Monday, March 21, 2005

Billie highlights bell hooks for Women's History Month

Billie: bell hooks is someone that needs to be recognized. From the web site www.allaboutbell.com:

bell hooks is one of America's most indispensable and independent thinkers and one of the foremost Black intellectuals in America today. hooks has described herself as a "Black woman intellectual, revolutionary activist." And that's no lie. The author of many books and essays, hooks has focused attention on the myriad forms of racism, from subtle to blatant, in the United States. She has criticized the way in which the plight of Black women has been either ignored or worsened not only by what she has termed "white supremacist capitalist patriarchy" but, in many instances, by the mainstream feminist movement and the Black liberation struggle. hooks has participated in discussions of those subjects on television and radio programs, in order to ensure that her opinions are heard outside the world of academia. "We are looking at a culture where millions of people don't read or write," she has said. "If I want to get the message out there, I have to use some other format." Far from merely making use of mass media, she has frequently cited the roles played by television, film, and advertising in perpetuating racism and sexism.

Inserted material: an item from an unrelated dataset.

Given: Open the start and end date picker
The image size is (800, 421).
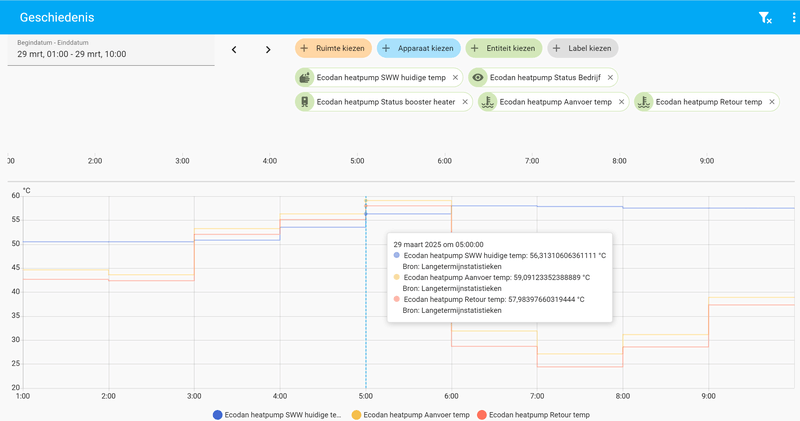Looking at the screenshot, I should [110, 50].
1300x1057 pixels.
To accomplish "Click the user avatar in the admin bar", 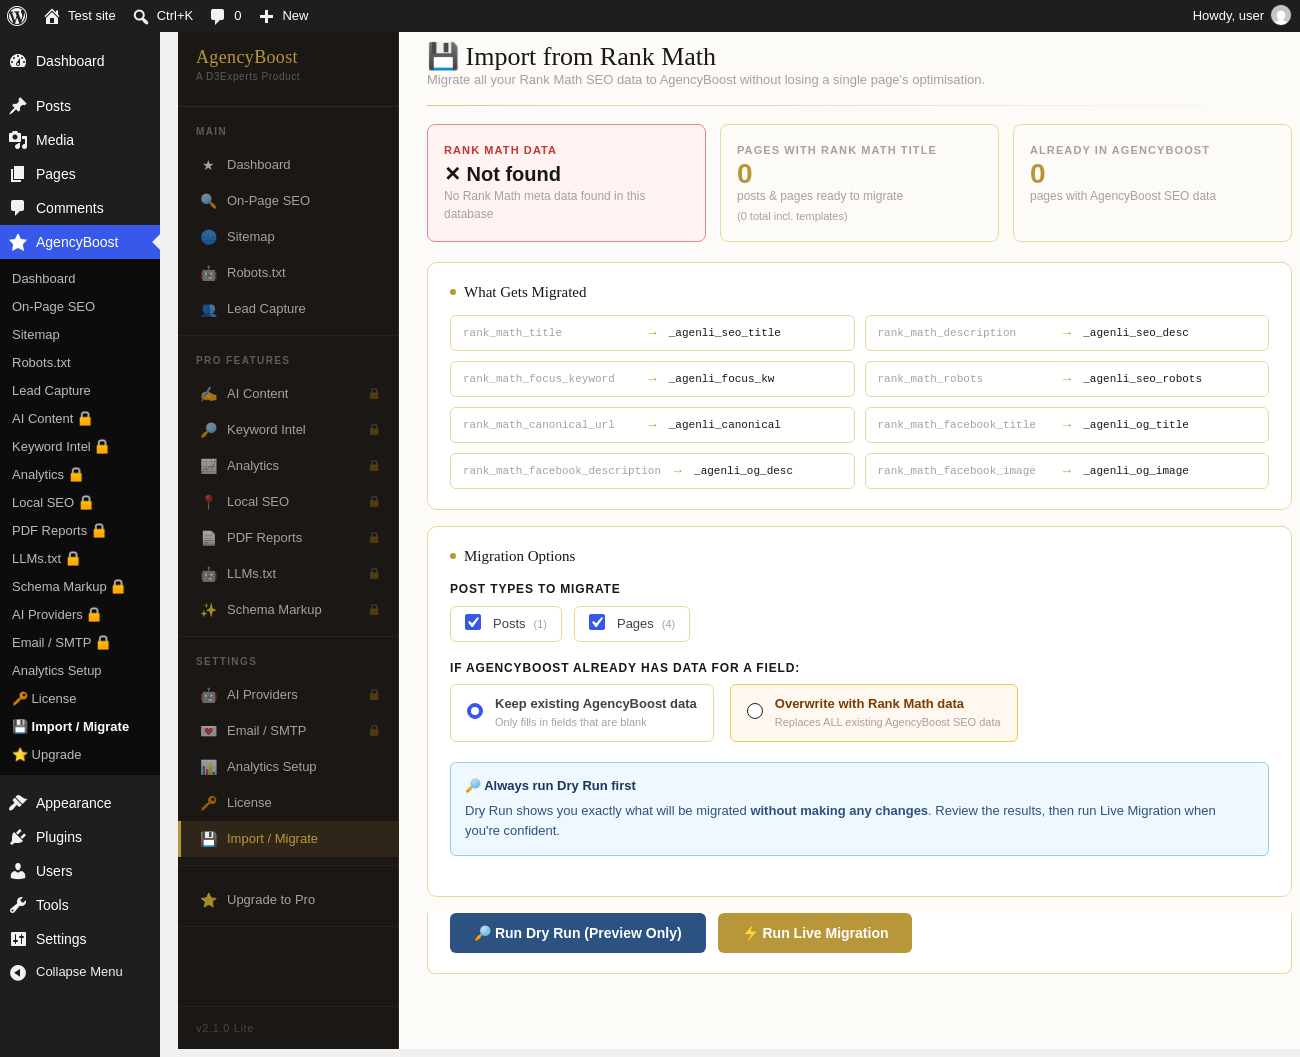I will coord(1281,15).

From http://www.education.miami.edu/ep/contemporaryed/Bell_Hooks/bell_hooks.html:

Although hooks is mainly known as a feminist thinker, her writings cover a broad range of topics on gender, race, teaching and the significance of media for contemporary culture. She strongly believes that these topics cannot be dealt with as separately, but must be understood as being interconnectedness. As an example, she refers to the idea of a "White Supremacist Capitalist Patriarchy" and its interconnectedness, rather than to its more traditionally separated and component parts.
A passionate scholar, hooks is among the leading public intellectuals of her generation.



From http://en.wikipedia.org/wiki/Bell_hooks:

Born Gloria Watkins, she uses the name bell hooks (spelled without capitals) to honor her mother and grandmother. In 1973, she graduated Stanford University, following that with a degree from University of Wisconsin in 1976 and with a Ph.D. from the University of California, Santa Cruz in 1983.
She believes, among other things, that many current social issues (especially
race, gender, sex, class, and sexual orientation) are inextricably interconnected, and that positive social change requires confronting them "as a whole". Some of her views could be called radical or possibly anti-white. She spells "Black" with a capital but spells "white" in lower-case.

From http://voices.cla.umn.edu/newsite/authors/HOOKSbell.htm:

hooks urges an end to the degradation and exploitation of black women, arguing that this is an integral step in alleviating white supremacy. hooks' main concern is with black women, however, her analysis of black women's current situation in the social hierarchy necessarily comes to deal with race and class, as well as gender. In her later books, hooks begins to critique popular culture. Her book Outlaw Culture and her film Cultural Criticism and Transformation are dedicated solely to hooks' desire to nurture in her readers a "critical eye."
Hooks is committed to her ideas and that is evident in her use of a pseudonym. hooks decided to use a pseudonym both to honor her grandmother (whose name she took) and her mother, but also because the name Gloria became associated with an identity that was not completely hers. By using "bell hooks," she was able to reclaim her voice and identity. It is hooks' commitment to her ideas, however, that led her to decapitalize her name. Both the decapitalization and the pseudonym itself are attempts to take the reader's focus away from the author and place it on the content of the work. For hooks, her ideas come first and foremost, before her name and personal identity.


Here she is speaking:

BELL HOOKS: I think that I am a lucky person in that I get a lot of feedback from those "masses." I think that we have such stereotypical notions of working people. There are a lot of Black working people who read and, in fact, 20 years ago, long before white feminists were receiving my work and applauding it, I counted on that basic Black population, particularly Black women who went to the library and checked out my books and wrote to me. My concern is to enlarge that audience, particularly to reach young Black people between the ages of 15 and 25 who are the reading population but who are least likely, maybe, to hear of a bell hooks.
Part of my desire to do that has led me to go to magazines that ordinarily I might not be that engaged with politically, I want Black people to know that there are insurgent Black intellectual voices that are addressing our needs as a people who must have renewed liberation struggle.